LONDON — Tate Modern’s retrospective of Mona Hatoum spans the artist’s 35-year career, and she has made a lot of art. Hatoum’s works mine geopolitics, gender, art history, and her own past to reveal a world that is frightening and complex. But sadly, despite her formidable body of work, the exhibition’s curators have included too many pieces so that what should be a space for reflection instead comes across as a jumble.
The exhibition’s one true showstopper is right around the very first corner: In “Corps d’étranger” (1994), Hatoum explores her own body with a magnifying camera to produce an invasive and chilling video. Displayed in a camera obscura–like tube, the video renders the body abstract. Corps d’étranger translates to “stranger’s body,” and indeed the body is rendered strange and alien as it swells and contracts. Hair, tissue, and fluids have become unfamiliar and alarming, fragments to be surveilled and investigated. Like a horror film or a car accident, the video is both transfixing and haunting. Adding to this is the isolated experience of viewing the video, which can only be seen by a few people at a time. That Hatoum allows us to invade her body makes every moment spent watching feel like a violation, and the choice to exit the crowded gallery to watch the assault makes it doubly so.

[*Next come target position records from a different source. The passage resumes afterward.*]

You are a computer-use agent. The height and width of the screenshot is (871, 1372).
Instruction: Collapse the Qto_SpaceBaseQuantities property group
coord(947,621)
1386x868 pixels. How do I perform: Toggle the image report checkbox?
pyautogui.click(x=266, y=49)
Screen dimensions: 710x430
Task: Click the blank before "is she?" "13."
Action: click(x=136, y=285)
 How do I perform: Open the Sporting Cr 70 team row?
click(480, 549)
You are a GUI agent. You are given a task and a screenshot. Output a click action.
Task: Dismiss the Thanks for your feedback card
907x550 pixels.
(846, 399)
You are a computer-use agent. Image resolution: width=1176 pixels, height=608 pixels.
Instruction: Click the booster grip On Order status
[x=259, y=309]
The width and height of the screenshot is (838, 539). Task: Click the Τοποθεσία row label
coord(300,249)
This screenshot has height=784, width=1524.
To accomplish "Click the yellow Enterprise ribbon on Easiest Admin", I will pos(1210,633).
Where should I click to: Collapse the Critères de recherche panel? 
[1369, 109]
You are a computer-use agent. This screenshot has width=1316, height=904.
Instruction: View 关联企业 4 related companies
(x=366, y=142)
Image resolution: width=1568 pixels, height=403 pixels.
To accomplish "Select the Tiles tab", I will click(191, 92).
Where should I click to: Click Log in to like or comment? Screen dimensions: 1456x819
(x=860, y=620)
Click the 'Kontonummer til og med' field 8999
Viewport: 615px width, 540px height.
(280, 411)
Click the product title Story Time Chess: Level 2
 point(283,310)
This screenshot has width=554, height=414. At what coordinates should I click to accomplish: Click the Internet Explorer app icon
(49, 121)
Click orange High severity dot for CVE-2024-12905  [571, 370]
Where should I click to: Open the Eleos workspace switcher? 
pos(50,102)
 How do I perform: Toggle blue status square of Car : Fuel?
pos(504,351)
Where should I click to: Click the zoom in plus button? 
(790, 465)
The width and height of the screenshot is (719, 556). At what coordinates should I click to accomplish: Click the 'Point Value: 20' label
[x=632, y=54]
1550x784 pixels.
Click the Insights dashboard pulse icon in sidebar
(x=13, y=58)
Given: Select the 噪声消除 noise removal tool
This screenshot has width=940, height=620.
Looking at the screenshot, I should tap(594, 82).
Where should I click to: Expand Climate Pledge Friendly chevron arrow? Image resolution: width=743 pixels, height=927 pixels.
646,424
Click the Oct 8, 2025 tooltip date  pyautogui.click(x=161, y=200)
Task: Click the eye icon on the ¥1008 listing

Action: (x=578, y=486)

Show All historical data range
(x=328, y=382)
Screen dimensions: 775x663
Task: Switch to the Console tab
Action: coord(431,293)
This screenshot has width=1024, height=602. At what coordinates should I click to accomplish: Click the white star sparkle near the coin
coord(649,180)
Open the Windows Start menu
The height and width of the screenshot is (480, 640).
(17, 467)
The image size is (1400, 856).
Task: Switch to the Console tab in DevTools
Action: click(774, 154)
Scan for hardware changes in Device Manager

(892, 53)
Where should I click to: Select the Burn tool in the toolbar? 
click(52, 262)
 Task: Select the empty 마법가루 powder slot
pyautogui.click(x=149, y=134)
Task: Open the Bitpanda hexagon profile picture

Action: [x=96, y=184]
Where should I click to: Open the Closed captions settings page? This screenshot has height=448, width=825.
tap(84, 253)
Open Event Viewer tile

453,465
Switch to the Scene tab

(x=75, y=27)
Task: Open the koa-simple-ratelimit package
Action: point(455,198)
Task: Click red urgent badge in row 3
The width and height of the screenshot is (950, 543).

Hatoum was born in Beirut to a Palestinian family and forced into exile in 1975; she now splits her time between London and Berlin. Some of the more thought-provoking objects on display examine displacement and her heritage with an eye towards the Middle East. Indeed, Hatoum is most successful when she interrogates the politics of her homeland. “Twelve Windows” (2012–2013), for which she collaborated with members of Inaash, the Association for the Development of Palestinian Camps, has 12 hanging embroidered squares or windows, each symbolizing a different geographic region. Decorated with rich reds and blues, the squares crisscross the gallery, overlapping, obscuring, and destabilizing one another. On a more intimate scale, Hatoum weaves human hair in “Keffieh” (1993–1999) to form a black and white headscarf. The keffiyeh is worn by men throughout the Arab world, and here the associations with masculinity are subverted both by the (ostensibly) female hair and by the emphasis on sewing. Finally, in “Present Tense” (1994), she again creates a fabric of sorts but instead of cloth she uses 2,200 blocks of olive oil soap made in Nablis, north of Jerusalem. The creamy grid of soaps carpets the ground and is decorated with red glass beads that demarcate the 1993 Oslo Accords. The map is subtle and fragile, as if any movement would knock the beads askew. Although solidly situated on the ground, “Present Tense” nonetheless seems precarious, and, in this sense, mirrors the peace process itself. Taken together, all three works express simultaneously a certain longing and unease Hatoum harbors towards her homeland.
Hatoum’s practice is layered and asks for contemplation. By abstracting the everyday, objects are made distressing, with an enormous cheese grater becoming an instrument of torture. Seemingly innocuous items — hair, cots, a birdcage — induce anxiety, and are a reminder that the world can be a chilling place. We should be shocked into consciousness, furious at those causing torment and pain, but in this exhibition her works are so cluttered that they are partly muted. Simply put, the exhibition is too damn large. The works, ordered not chronologically but by what Tate has termed “a series of juxtapositions,” feel haphazard and chaotic. Some of the small works on paper such as “Untitled (relief)” (1977) and “Untitled (piquage)” (1977), are lost, overwhelmed by the sheer number of things to see. These evoke the simplicity and delicacy of an Agnes Martin canvas, and their small scale and mostly monochromatic composition suggests a tenderness not found in her other art.
The last gallery offers some respite with “Undercurrent (red)” (2008), a web of red cables knit together to form an enormous mat. Its fringe is capped with lightbulbs that glow and dim at what Hatoum calls “breath’s pace.” Finally, space to breathe! But that it is given to one of the milder, more innocuous pieces of the exhibition is frustrating. At her best, Hatoum’s art is provocative and confrontational, meditating on realities that often are overlooked or pushed aside. Instead of capitalizing on this, and closing with, for example, “Homebound” (2000), an electric and electrified domestic setting of eerily empty seats and metal bedframes, the exhibition concludes on a quieter note, the lights in “Undercurrent” pulsing like the slow, belabored pant of a runner reaching the end of a marathon.
Mona Hatoum continues at Tate Modern (Bankside, London SE1 9TG) through August 21.